A landlord caught running an unlicensed HMO has fought back, blaming both the ‘unfair law’ and his ‘nosy’ local council for bringing a case against him after he was found sharing it with four unrelated tenants.

Pavlos Chatzinopoulos, 55, was living at Tudor Walk, Walcot (main pic), when Swindon Borough Council environment officers visited in December 2019.

Swindon Magistrates’ Court (pictured) heard that despite the two-year gap, Chatzinopolous has still not applied for the £1,050 licence.

Representing himself, Chatzinopolous disputed the allegations, challenging HMO laws and that the court just wanted to “scrutinise landlords”.

No issues

He accused the council of trying to make money by bringing the case to court, and said the tenants had no issues with the house as there was plenty of room.

Chatzinopolous also argued that although he lived at the address, he shouldn’t be included as an occupier because he was the landlord. He was fined £4,352, including a victim surcharge of £123.
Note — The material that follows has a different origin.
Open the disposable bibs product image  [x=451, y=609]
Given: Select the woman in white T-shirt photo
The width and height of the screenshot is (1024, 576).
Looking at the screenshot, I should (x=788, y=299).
The court also heard that the landlord had a poor history of compliance and failed to respond to warnings; in 2011 he was convicted of failing to comply with a notice to reduce overcrowding and another of failing to carry out remedial work at the house, while pocketing thousands of pounds in housing benefits.

cathy martin swindon rogue landlord

Councillor Cathy Martyn (pictured), cabinet member for housing and public safety, says Chatzinopolous put the health and safety of his tenants at risk.

She adds: “The total now payable by the landlord is in excess of £4,350, which could, at today’s rates, have licensed the property for more than 20 years.”

2 COMMENTS

  1. I the LL lived at the property even for 1 day per month then the tenants weren’t tenants.

    They were lodgers.

    However even if a LL lives at a property they can only have 3 unrelated lodgers.
    More than 4 occupiers requires a HMO Mandatory Licence.
    ]
    This won’t be practical in a normal house.
    So 3 lodgers is about the maximum plus the live-in LL.

    Whether they are lodgers or tenants is irrelevant.
    It is NOT household status that determines HMO licencing.
    It is the number of individuals.

    Additional Licensing being the exception.

    This dopey LL didn’t understand how the system works.

  2. “in 2011 he was convicted of failing to comply with a notice to reduce overcrowding and another of failing to carry out remedial work at the house, while pocketing thousands of pounds in housing benefits.”
    So he’s a known crook and only gets £4352 fine. How is this going to frighten rogue landlords?